Material for the task:
——————
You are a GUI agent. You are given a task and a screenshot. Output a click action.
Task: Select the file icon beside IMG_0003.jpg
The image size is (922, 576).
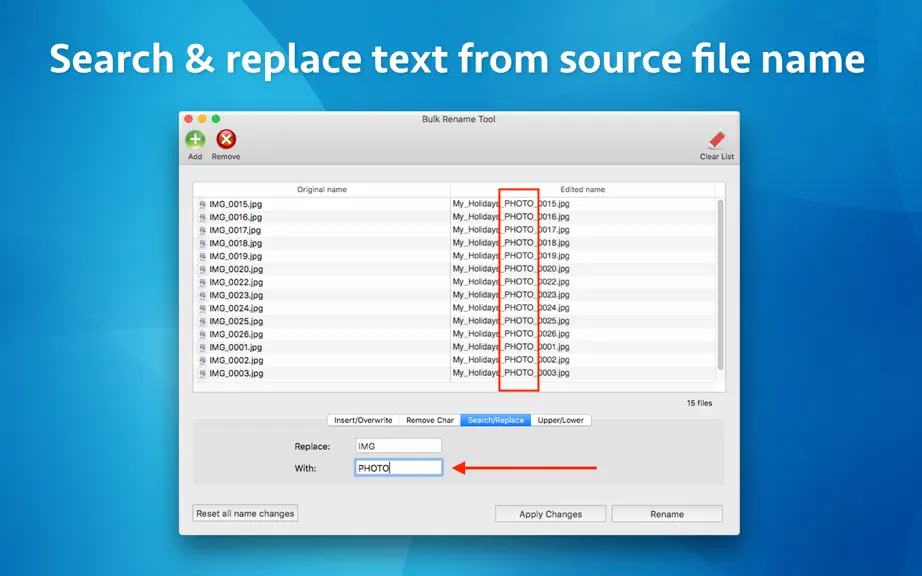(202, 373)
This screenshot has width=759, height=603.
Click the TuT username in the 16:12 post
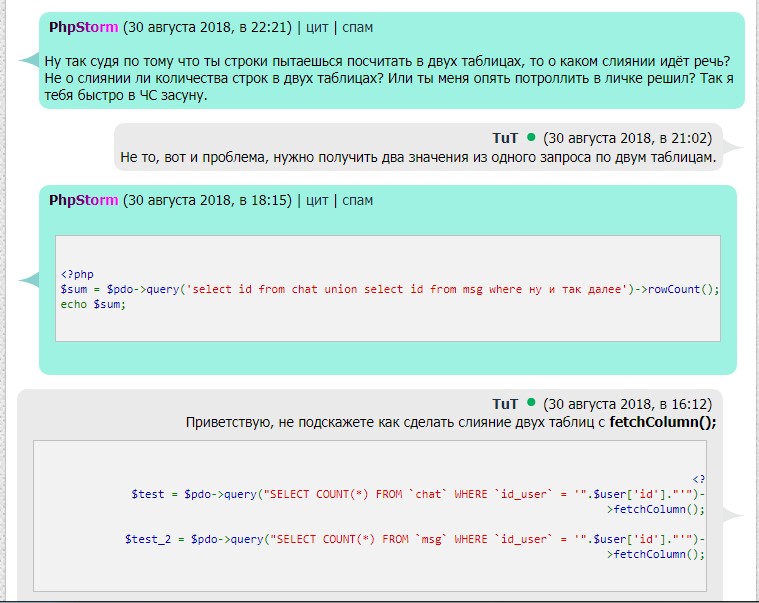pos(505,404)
——————
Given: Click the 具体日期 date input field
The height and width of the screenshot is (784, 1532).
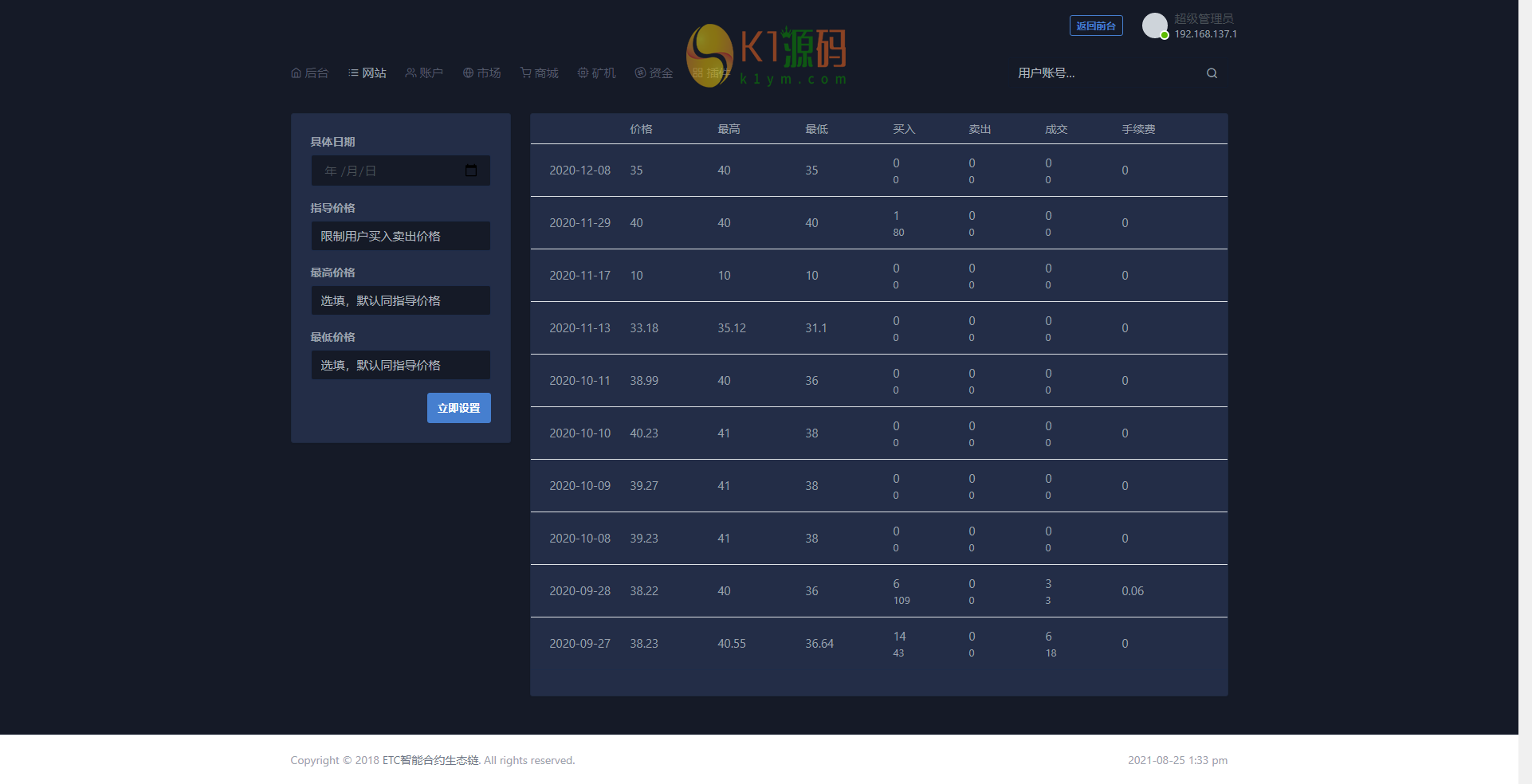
——————
What is required:
Please rewrite the stretch from the line containing "You are a GUI" through the line containing "pos(505,404)", changing "username" to "display name" and keeping everything else the same. Omit the pictures from your answer.

The solution:
You are a GUI agent. You are given a task and a screenshot. Output a click action.
Task: Select the file icon beside IMG_0003.jpg
The image size is (922, 576).
(202, 373)
This screenshot has width=759, height=603.
Click the TuT display name in the 16:12 post
pos(505,404)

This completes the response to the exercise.